* **Exercise inputs**:

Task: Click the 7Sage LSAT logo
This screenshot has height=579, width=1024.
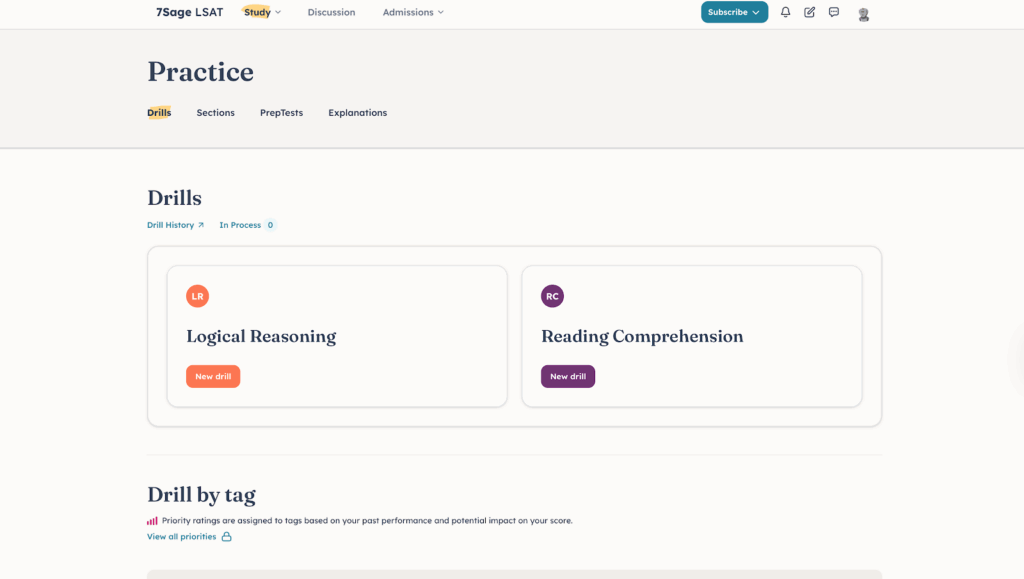Action: pyautogui.click(x=189, y=12)
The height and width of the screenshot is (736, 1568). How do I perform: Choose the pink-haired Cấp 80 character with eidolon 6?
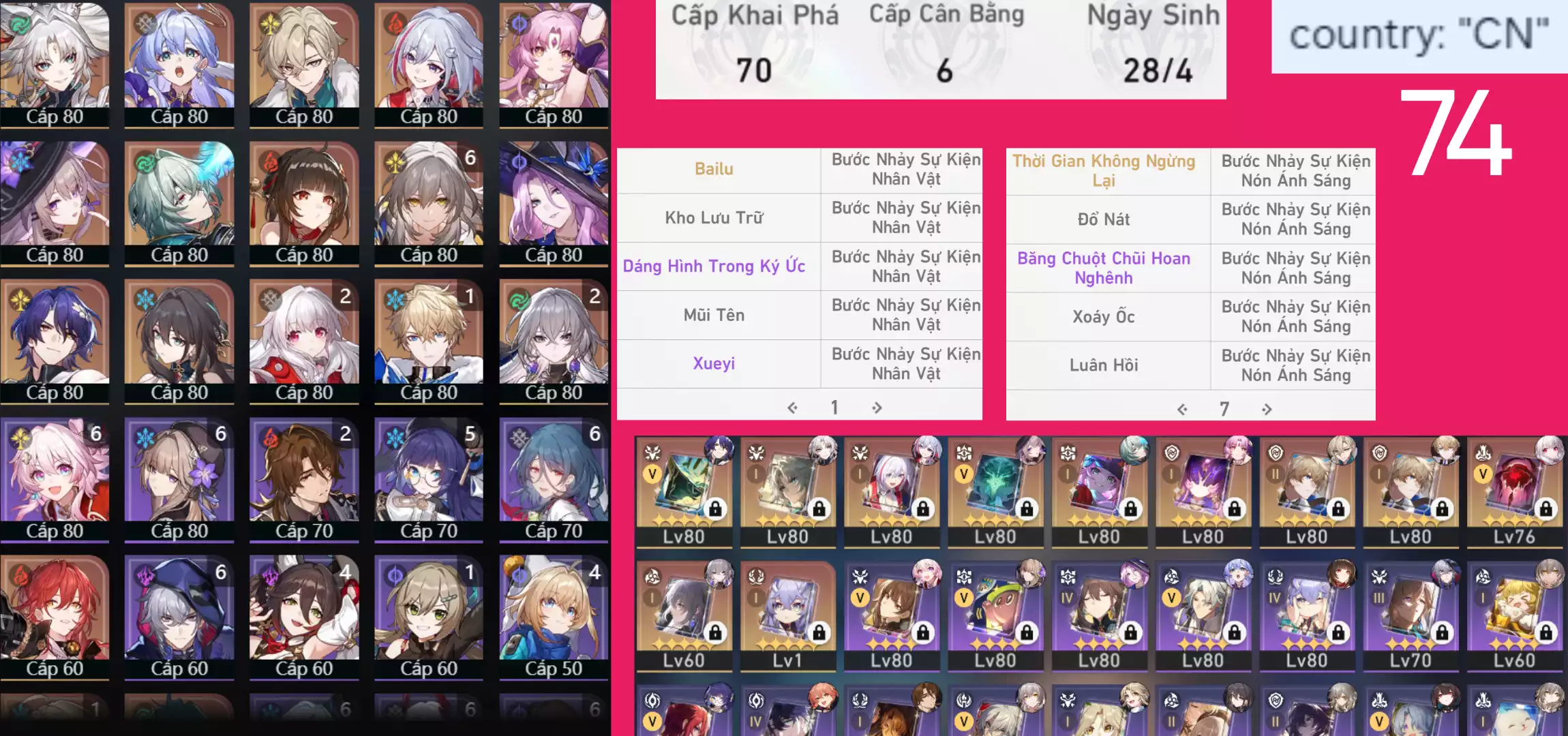[55, 480]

* **Work to be completed**: Nothing but an exact copy of the data above, minus its pictures, should appear in the response.

* **Result for this task**:
Task: Click the 7Sage LSAT logo
This screenshot has height=579, width=1024.
Action: pyautogui.click(x=189, y=12)
The height and width of the screenshot is (736, 1568). How do I perform: Choose the pink-haired Cấp 80 character with eidolon 6?
[55, 480]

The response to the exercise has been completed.